Fall for Healthy Eating with These Three Recipes
Fall is the BEST time to whip up some quality cooking! Just because you’re on the search for comfort food doesn’t mean it can’t be healthy. These recipes will wake up your taste buds and have you feeling all warm inside.
1. Black Bean Avocado Toast – this spin on classic avocado toast will have you craving quinoa and black beans for dinner!What You’ll Need:
1/3 cup uncooked red quinoa
½ (15 ounce) can of black beans – drained and rinsed
¼ cup thinly sliced white onion
½ carrot – finely grated
1 TBSP chopped fresh parsley (can substitute dried if you don’t have fresh available)
1 egg white
1 TBSP olive oil
1/3 cup freshly shredded cheddar cheese
1 ripe avocado sliced
2 pieces of wheat bread
Recipe Instructions:
- Boil quinoa in 1/3 of water in a medium sauce pan for about 20 minutes.
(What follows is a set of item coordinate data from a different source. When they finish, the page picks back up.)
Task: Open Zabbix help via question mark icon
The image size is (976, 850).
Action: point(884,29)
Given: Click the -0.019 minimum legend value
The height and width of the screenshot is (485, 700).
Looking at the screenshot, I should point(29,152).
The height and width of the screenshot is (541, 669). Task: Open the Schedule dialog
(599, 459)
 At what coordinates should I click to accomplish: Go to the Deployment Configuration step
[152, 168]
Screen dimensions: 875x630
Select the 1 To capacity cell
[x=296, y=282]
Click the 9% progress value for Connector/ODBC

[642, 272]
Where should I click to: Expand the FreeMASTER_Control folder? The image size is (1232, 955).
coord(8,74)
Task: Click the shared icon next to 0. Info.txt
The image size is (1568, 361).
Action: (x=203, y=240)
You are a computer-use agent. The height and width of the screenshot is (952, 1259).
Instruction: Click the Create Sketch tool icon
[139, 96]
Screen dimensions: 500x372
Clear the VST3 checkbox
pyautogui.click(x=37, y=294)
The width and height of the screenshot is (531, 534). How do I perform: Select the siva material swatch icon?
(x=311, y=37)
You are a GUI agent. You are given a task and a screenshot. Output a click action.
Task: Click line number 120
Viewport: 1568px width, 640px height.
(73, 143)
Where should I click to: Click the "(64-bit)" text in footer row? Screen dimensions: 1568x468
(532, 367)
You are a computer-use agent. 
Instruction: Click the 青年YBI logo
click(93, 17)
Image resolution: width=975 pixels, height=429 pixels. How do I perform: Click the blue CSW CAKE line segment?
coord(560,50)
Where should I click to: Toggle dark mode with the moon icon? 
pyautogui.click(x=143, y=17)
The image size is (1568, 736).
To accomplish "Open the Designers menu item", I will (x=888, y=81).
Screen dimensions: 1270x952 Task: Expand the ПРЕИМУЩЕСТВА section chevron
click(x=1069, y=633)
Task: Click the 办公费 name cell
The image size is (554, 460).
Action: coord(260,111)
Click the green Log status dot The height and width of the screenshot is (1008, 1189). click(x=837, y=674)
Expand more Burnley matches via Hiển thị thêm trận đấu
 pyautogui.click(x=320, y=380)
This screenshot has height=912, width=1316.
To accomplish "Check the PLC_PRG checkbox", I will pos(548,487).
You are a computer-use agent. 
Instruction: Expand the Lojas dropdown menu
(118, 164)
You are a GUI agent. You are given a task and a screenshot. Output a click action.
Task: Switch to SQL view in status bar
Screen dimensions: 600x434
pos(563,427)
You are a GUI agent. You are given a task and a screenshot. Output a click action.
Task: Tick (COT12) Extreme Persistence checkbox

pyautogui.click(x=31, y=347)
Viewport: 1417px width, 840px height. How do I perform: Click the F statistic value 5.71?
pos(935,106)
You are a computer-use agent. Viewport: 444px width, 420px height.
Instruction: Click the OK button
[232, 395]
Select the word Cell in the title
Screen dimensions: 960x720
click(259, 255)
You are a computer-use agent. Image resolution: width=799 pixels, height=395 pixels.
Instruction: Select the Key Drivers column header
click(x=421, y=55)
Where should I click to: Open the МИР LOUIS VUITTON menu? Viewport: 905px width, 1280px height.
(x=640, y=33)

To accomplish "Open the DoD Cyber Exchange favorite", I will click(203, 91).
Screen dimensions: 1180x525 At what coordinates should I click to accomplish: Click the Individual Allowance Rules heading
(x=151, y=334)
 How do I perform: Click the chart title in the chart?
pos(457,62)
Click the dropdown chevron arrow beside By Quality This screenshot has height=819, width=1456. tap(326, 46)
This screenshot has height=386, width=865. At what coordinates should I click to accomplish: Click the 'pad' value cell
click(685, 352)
- Mash black beans into a thick paste and then add in onions, carrots, quinoa, parsley, egg, and ¼ TSP of salt.
- Form them into patties and put in the fridge to chill for 30-40 minutes.
- Heat oil in skillet and cook patties 5 minutes on each side. Patties should turn golden brown.
- Toast your bread, spread avocado on the toast, and top with shredded cheese.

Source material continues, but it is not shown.